• _TEXT EXCERPT_:

================================

Watkins: As Michael Gallup dealt with tragedy of brother’s death, the Cowboys rallied around him

Cotton

One-armed Knife Sharpener
Staff member
Joined
Apr 7, 2013
Messages
120,952
As Michael Gallup dealt with tragedy of brother’s death, the Cowboys rallied around him
By Calvin Watkins 5h ago

Jenny​ Gallup​ was scanning the​ internet at an Amsterdam airport​ when she saw someone tweet that one of her​​ sons had died.

She was fresh off a three-week missionary mission in Africa, and Amsterdam was her final stop before reaching the states. Her world was now starting to crumble.

“Somebody put it all over the internet, and I read about my son,” Jenny Gallup told The Athletic. “I didn’t even know which son it was. I called my daughter (to ask) what had happened, and she told me.”

Jenny Gallup’s daughter revealed her brother, Andrew, committed suicide last Saturday. It was supposed to be a special weekend for the Gallup family. Cowboys wide receiver Michael Gallup grew up in Monroe, Georgia, an hour away from Atlanta. So when the Cowboys faced the Falcons last Sunday, family and friends were there to greet him. But everything changed in the worst possible way.

Jenny Gallup was in a frantic state, trying to get home as quickly as possible. But she was on another continent, at the whims of the airline industry. She sat at an airport last Monday, waiting for her plane to take off. She spent a nearly 10-hour flight to Atlanta alone in her thoughts. Nobody to speak with; nobody to share her pain with.

When she landed at last, the voicemails and text messages flooded her phone as she switched it off airplane mode. Gallup stood in the immigration line, trying to fight through the pain of a lost son. Trying to become a nurturing mother for the sake of her children and relatives.

She kept searching for answers. But all she knew was this: Andrew was gone.

Jenny Gallup wanted to do this in a private way, but Michael is a professional football player and sometimes personal lives become public. The people who don’t play these games become public figures on a big stage, whether they intended to or not.

“You have no idea,” Jenny Gallup said. “I came all the way from Amerstdam to Atlanta and my phone is just lighting up and I try to hold it together in the immigration line. I just wanted to scream and I know everybody means well but I just want to try and touch my child’s body. But that’s not the way it is anymore.”

The Cowboys had just defeated the Falcons 22-19, forging a two-game winning streak. When the players and coaches bounced into the visitors’ locker room, Cowboys director of player development Bryan Wansley motioned for coach Jason Garrett to speak with him. Wansley told Garrett about the Gallup family’s tragedy. Garrett, trying to savor the moment of a needed victory, had to cut the celebration short. Garrett addressed the team briefly about the victory, and then Wansley went to work.

================================

• _WHAT NEEDS TO BE DONE_:
Reproduce the passage of the Michael Gallup article that starts with "Jenny Gallup’s daughter" and runs through "worst possible way.", word for word.

• _SOURCE DATA_:

================================

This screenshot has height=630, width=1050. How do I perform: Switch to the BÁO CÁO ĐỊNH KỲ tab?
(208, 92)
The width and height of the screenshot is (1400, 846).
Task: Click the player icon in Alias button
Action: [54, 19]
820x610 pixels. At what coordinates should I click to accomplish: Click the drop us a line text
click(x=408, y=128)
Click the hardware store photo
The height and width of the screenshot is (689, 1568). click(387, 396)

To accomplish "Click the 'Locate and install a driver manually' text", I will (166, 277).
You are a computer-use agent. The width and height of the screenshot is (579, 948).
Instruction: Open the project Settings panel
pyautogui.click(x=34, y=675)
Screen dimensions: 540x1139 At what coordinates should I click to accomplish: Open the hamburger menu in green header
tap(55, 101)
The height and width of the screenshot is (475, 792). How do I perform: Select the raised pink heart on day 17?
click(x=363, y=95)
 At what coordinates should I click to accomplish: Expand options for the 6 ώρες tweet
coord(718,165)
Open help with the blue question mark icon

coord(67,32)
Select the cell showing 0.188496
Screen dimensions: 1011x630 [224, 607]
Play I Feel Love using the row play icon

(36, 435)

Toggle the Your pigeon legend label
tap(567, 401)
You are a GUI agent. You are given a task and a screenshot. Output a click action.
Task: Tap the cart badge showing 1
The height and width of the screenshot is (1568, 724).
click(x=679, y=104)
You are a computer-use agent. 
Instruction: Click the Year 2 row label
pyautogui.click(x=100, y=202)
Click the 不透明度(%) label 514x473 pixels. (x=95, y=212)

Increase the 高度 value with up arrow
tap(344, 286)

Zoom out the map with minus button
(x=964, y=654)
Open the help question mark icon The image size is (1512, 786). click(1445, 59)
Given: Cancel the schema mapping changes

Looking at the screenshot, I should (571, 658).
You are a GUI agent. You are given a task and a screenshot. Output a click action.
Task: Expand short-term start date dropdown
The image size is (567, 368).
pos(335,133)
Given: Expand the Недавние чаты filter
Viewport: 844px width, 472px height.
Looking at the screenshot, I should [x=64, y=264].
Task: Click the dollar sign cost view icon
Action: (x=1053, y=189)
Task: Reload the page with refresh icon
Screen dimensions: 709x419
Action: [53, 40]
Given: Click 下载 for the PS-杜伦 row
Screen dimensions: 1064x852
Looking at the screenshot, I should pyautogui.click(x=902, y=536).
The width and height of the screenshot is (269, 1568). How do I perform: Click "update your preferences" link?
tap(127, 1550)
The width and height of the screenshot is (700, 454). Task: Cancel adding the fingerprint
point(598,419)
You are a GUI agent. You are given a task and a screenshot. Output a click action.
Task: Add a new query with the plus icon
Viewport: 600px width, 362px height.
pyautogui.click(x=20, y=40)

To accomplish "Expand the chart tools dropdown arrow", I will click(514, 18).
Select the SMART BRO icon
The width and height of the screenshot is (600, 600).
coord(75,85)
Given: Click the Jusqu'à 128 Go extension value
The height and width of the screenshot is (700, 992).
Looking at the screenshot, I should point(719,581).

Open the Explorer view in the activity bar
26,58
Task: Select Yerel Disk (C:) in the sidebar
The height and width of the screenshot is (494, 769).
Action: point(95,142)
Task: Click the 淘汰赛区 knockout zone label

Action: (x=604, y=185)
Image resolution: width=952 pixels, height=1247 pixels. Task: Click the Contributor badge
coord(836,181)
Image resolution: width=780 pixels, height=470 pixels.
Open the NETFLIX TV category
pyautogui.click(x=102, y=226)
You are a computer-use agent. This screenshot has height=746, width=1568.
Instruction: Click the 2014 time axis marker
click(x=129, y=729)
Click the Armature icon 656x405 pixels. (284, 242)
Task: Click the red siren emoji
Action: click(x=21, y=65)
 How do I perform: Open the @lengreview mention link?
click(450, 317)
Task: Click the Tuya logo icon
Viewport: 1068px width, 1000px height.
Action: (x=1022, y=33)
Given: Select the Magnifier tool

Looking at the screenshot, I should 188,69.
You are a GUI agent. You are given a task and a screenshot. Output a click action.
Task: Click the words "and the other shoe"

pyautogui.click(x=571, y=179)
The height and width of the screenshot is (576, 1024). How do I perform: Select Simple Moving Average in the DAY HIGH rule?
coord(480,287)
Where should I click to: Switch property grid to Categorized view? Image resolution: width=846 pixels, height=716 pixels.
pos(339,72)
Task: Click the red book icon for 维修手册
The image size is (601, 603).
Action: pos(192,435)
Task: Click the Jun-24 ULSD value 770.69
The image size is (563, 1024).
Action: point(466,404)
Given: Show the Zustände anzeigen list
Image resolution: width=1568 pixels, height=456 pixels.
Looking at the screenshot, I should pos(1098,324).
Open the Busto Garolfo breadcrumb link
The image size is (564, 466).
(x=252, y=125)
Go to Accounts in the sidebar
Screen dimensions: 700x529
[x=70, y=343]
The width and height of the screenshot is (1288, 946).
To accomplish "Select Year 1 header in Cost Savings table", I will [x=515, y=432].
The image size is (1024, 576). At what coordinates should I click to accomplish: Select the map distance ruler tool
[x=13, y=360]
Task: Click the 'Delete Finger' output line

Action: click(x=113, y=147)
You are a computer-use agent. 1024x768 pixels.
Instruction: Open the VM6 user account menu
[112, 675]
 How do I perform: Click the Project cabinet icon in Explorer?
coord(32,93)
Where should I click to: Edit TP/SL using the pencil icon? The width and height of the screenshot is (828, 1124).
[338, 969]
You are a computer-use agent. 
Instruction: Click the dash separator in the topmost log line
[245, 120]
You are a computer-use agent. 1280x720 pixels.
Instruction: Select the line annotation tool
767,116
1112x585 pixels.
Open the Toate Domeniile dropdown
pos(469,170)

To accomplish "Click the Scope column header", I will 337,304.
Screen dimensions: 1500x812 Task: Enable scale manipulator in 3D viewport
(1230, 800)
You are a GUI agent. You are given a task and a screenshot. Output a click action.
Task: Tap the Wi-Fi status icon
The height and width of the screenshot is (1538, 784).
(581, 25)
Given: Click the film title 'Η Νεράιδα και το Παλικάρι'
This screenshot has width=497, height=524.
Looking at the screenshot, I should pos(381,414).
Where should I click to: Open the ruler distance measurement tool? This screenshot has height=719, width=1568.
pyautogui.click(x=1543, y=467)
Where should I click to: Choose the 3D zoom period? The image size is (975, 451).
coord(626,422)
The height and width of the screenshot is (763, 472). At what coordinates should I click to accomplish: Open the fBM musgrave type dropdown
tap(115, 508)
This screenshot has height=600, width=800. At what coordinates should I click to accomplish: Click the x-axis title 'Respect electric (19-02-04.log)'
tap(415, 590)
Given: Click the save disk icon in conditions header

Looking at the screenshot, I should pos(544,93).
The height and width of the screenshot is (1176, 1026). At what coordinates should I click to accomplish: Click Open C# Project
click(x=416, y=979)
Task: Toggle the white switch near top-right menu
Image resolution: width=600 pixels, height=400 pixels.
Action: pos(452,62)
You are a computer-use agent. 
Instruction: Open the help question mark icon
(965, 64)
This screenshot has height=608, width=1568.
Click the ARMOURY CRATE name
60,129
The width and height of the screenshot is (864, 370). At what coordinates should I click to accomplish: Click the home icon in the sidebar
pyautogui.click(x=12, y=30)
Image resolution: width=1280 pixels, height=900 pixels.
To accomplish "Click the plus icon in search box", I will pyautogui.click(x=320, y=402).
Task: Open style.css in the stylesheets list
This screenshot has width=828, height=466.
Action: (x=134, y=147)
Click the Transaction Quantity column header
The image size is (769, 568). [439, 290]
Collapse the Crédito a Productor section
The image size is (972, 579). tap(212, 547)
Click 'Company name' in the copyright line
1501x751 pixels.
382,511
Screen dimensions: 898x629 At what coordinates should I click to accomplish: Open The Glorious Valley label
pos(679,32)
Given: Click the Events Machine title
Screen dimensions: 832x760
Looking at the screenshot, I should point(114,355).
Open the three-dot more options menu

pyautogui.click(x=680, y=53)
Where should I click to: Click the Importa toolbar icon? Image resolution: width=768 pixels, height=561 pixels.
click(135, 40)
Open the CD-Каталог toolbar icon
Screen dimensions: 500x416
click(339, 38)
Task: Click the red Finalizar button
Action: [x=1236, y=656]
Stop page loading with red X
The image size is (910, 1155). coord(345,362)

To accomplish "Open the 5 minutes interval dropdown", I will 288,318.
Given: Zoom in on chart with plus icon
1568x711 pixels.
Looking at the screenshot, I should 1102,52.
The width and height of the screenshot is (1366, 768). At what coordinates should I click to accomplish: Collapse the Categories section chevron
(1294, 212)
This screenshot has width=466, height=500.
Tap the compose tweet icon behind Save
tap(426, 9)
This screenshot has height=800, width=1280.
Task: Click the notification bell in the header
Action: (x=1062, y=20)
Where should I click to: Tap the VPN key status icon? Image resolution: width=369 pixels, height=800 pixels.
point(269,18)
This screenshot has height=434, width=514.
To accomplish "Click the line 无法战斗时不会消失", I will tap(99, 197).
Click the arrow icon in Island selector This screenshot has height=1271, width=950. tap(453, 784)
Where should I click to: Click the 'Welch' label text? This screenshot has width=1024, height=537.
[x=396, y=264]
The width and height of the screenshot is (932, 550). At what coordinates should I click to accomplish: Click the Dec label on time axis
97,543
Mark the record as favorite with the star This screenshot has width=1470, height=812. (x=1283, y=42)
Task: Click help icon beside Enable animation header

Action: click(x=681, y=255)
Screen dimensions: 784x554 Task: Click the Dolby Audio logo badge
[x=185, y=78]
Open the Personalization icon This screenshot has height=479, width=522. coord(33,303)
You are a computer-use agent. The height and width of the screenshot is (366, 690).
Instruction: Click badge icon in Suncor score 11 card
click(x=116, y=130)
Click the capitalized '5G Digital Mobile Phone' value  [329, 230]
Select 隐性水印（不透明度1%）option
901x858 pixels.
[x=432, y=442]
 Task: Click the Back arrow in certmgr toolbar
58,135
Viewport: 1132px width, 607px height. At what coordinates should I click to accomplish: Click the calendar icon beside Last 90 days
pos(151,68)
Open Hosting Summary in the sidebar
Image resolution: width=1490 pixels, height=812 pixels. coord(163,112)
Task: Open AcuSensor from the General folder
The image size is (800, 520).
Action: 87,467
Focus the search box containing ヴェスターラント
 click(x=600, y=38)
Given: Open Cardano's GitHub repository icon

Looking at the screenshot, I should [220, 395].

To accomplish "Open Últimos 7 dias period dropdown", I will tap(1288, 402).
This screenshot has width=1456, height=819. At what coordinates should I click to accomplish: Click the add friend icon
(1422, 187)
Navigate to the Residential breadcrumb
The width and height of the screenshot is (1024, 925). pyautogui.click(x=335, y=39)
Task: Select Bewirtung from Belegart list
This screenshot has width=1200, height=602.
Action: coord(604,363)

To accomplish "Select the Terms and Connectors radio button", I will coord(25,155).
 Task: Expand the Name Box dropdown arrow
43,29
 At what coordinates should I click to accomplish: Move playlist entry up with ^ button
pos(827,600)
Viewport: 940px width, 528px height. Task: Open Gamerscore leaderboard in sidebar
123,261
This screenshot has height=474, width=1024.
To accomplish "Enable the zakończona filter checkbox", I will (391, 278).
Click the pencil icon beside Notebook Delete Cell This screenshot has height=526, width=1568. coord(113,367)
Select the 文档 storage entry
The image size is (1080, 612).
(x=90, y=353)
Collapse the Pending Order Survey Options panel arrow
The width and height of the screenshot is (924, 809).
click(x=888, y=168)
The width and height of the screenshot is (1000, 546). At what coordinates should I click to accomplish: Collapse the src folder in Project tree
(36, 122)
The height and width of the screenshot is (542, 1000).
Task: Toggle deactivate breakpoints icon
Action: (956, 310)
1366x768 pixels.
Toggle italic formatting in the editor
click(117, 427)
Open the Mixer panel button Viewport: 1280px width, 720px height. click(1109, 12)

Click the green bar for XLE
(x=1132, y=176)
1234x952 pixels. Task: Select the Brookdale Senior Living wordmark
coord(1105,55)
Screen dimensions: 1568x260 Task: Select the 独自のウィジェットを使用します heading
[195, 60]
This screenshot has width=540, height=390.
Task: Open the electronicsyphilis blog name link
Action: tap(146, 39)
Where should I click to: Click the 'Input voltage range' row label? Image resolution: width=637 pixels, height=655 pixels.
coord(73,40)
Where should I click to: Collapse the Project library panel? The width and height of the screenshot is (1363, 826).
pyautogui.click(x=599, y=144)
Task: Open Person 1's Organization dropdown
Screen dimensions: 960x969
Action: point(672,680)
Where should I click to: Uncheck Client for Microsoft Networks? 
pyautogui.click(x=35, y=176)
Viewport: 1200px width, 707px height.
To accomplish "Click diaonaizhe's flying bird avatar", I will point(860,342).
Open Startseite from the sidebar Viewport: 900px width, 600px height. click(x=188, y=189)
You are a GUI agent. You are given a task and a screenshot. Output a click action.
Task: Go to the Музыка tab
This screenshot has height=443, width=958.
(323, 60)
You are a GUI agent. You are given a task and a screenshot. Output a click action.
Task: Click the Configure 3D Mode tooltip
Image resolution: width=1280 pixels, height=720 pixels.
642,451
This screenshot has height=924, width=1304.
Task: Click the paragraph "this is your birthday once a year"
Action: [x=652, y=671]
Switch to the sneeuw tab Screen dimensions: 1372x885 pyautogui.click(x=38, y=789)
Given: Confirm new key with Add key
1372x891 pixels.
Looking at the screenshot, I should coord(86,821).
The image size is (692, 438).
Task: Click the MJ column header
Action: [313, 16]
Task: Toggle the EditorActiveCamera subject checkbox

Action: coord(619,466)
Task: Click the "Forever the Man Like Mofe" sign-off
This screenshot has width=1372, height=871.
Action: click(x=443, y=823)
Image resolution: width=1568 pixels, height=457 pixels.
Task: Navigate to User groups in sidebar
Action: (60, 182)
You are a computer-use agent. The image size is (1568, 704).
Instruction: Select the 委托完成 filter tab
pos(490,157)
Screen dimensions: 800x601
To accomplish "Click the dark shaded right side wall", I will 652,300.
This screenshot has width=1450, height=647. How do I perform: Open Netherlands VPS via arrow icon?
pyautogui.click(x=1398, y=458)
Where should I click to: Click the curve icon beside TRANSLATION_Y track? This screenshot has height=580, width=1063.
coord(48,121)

================================

• _TASK RESPONSE_:
Jenny Gallup’s daughter revealed her brother, Andrew, committed suicide last Saturday. It was supposed to be a special weekend for the Gallup family. Cowboys wide receiver Michael Gallup grew up in Monroe, Georgia, an hour away from Atlanta. So when the Cowboys faced the Falcons last Sunday, family and friends were there to greet him. But everything changed in the worst possible way.